When is $\mathbb{Z}[\alpha]$ dense in $\mathbb{C}$?

Let $\alpha$ be a nonreal algebraic number. I'm interested in conditions that imply that $\mathbb{Z}[\alpha]$ is dense in $\mathbb{C}$. I'm particularly interested algebraic integer $\alpha$.

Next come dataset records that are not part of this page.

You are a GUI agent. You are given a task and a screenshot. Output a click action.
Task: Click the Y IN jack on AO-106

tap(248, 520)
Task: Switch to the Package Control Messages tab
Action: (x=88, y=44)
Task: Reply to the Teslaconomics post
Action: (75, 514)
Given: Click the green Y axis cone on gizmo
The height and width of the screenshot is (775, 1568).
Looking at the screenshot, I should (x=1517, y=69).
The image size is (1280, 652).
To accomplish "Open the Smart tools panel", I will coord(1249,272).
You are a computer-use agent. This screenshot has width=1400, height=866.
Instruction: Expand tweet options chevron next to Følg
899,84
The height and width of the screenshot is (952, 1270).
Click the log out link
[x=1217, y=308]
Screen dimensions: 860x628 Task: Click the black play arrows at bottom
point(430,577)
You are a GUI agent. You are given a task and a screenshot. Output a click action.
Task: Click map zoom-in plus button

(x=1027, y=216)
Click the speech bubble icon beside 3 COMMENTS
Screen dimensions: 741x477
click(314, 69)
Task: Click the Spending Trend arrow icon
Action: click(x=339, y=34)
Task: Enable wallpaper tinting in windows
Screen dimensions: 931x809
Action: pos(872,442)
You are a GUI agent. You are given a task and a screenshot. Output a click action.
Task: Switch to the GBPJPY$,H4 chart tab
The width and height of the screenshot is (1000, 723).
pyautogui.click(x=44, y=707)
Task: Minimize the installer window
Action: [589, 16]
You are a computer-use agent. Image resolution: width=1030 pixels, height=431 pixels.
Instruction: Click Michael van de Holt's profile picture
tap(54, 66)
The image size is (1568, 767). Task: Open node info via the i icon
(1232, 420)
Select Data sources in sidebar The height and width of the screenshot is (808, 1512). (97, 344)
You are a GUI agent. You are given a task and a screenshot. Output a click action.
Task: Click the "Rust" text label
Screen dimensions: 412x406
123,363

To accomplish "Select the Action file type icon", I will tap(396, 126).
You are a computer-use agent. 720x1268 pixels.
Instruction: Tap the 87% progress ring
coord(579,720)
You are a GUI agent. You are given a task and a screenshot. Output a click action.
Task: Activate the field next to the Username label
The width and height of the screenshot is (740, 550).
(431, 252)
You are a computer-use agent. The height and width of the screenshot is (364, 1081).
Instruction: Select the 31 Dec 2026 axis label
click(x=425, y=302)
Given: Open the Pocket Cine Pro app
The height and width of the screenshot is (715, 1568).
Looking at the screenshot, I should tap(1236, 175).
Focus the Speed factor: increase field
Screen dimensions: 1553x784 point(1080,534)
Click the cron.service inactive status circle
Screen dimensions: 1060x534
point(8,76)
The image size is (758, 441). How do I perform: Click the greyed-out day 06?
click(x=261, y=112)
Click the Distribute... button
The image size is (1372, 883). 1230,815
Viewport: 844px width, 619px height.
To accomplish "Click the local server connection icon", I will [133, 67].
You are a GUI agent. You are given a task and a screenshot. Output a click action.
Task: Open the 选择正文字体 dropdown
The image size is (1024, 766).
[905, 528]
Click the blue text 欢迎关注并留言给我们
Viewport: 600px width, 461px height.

This is what I know so far:

  • if there is a $n \in \mathbb{N}$ such that $\alpha^n \in \mathbb{R} \setminus \mathbb{Z}$, then $\mathbb{Z}[\alpha]$ is dense in $\mathbb{C}$;
  • algebraic integers of degree two don't satisfy the condition, although algebraic nonintegers of degree two may.

Many thanks in advance.


If and only if either $\alpha$ has degree at least $3$ or has degree $2$ and is not an algebraic integer. The key lemma is that a subgroup $A$ of a finite-dimensional real vector space $V$ such that $A$ spans $V$ is either discrete or dense in a subspace of $V$, and in the first case it is isomorphic to $\mathbb{Z}^n$ where $n = \dim V$. Now observe that $\mathbb{Z}[\alpha]$ is isomorphic to $\mathbb{Z}^2$ if and only if $\alpha^2$ is an integer linear combination of $\alpha$ and $1$, and furthermore that $\mathbb{Z}[\alpha]$ cannot be dense only in a $1$-dimensional subspace because for any such subspace it must also be dense in $\alpha$ times that subspace.